На смену нарастающей подавленности в один миг хлынула дремучая жуть, и Дугал с тревогой взглянул на Келсона.
— То есть, чтобы они лечили меня?
— Да.
— Но… — Он болезненно сглотнул комок. — Келсон, я… я не уверен, что уже готов к этому.
— Из-за того, что случилось в Транше?
— Да, — признался горец. Он потер глаза обеими ладонями. — Боже, у меня дергает в голову. Я не могу думать.
— Вот почему я хотел бы, чтобы они на тебя взглянули, — заметил Келсон. — Они бы могли исцелить тебя, не трогая щитов, знаешь ли. И возможно, ты бы почувствовал вообще что-то иное, чем тогда со мной.
— Может быть, Однако сейчас… Думаю, я предпочел бы, чтобы совершила свое природа, если ты не против. Я выкарабкаюсь.
— Если тебе так хочется. Хотя они могут попросить тебя и сами. Я еще не рассказывал Дункану о Транше, но Морган может спросить. Он знает.
Дугал посмотрел на свои тесно сжатые кулаки и с трудом расслабил их, сделав глубокий вдох.
— Ну, тогда я подожду, пока они что-нибудь не скажут. Но только я не могу… сам их спросить, Келсон. И не хочу, чтобы ты с ними говорил. Может быть… я не испугаюсь, если они заговорят об этом первыми. — Он содрогнулся и снова потер виски. — Увы, от твоих прощупываний куда больнее, чем все, что у меня когда-либо случалось с головой… Хотя, я не против, чтобы мне долечили ребра, это наверняка. Мне уже несколько дней как следует вдохнуть без боли не удается. А езда верхом мало улучшила положение.

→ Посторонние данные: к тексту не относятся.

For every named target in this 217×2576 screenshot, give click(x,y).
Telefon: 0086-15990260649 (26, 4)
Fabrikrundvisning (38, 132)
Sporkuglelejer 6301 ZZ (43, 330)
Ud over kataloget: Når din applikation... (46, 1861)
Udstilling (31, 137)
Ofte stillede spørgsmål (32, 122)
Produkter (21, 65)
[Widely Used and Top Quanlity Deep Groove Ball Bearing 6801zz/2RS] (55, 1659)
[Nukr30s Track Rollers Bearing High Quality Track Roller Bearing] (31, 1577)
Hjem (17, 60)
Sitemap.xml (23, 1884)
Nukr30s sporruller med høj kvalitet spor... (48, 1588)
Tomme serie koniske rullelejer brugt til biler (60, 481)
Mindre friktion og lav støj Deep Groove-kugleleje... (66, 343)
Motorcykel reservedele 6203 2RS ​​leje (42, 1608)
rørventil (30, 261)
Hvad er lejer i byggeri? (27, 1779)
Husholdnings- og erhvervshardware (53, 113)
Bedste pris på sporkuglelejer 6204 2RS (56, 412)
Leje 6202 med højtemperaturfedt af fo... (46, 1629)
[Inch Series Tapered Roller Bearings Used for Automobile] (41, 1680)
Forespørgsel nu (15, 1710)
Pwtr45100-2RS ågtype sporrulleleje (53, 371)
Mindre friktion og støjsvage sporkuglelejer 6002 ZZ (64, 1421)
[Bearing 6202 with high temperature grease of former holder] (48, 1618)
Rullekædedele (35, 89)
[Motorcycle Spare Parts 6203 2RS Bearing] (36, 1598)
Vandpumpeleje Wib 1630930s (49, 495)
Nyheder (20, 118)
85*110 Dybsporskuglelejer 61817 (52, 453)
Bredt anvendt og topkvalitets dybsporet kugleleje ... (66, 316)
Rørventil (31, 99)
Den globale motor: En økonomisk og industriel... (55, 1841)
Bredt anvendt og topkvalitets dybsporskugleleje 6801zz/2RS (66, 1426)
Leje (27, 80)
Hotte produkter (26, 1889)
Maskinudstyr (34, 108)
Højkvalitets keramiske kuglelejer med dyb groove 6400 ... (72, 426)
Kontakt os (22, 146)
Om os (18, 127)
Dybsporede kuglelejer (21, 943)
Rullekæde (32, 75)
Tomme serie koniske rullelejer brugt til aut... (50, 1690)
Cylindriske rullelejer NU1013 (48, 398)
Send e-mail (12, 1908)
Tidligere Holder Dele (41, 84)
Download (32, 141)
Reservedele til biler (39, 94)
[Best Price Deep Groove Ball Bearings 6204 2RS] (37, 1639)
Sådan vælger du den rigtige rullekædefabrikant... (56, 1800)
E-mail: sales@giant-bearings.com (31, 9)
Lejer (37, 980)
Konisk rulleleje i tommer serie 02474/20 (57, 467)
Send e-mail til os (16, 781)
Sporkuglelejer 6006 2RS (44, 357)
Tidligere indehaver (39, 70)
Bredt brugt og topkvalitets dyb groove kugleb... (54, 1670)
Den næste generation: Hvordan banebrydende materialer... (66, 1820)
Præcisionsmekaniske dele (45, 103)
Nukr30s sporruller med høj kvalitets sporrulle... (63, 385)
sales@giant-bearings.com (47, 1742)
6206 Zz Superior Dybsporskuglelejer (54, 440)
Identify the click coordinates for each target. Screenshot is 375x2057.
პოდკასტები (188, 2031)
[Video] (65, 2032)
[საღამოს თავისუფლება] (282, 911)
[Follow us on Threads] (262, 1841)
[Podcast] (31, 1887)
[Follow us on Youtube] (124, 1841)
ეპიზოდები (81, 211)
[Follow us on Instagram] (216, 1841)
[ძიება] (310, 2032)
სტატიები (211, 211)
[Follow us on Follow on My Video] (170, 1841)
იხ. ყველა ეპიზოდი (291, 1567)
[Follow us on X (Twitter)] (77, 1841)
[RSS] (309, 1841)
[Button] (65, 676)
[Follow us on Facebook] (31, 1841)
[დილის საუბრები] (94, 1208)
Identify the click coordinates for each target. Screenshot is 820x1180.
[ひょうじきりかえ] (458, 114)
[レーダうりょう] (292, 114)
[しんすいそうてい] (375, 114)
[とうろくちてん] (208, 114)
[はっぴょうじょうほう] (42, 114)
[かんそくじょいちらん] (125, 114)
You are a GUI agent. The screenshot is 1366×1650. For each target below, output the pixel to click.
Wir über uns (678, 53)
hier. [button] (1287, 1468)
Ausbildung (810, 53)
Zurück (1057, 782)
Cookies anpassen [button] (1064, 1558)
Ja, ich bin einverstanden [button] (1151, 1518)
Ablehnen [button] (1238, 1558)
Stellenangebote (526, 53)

— Значит, лучше тебе как следует отдохнуть, — сказал король тоном, в котором не слышалось разочарования. — В любом случае, скоро совет, и я не прочь перекусить, прежде чем мы приступим к говорильне.
— Что-что, а такое предложение мне более чем по душе, — ответил горец с улыбкой.
Их шпоры забренчали о полированный мрамор ступеней, пока они поднимались в собор, ворота из позолоченной меди громко проскрипели, когда Келсон плотно прикрыл их снаружи.
— Надо попросить ризничего смазать их, — обронил он, стараясь не особенно повышать голос, пока они двигались вдоль трансепта, направляясь к среднему нефу. — Напомни мне как-нибудь, чтобы я рассказал тебе о том, какую долю он внес в смятение в ночь перед моей коронацией. Эх, жаль тебя тогда не было… Такой день!
Дугал тревожно ответил на сияющую улыбку друга.
— Отец рассказывал мне немного о том, что видел. Он говорил, что ты бился на каком-то магическом поединке, прямо здесь, в соборе.
Келсон обвел широким жестом перекрестье трансепта, пытаясь рассеять тяжелое чувство, связанное с тем событием, и одновременно все еще неся в себе его чудо.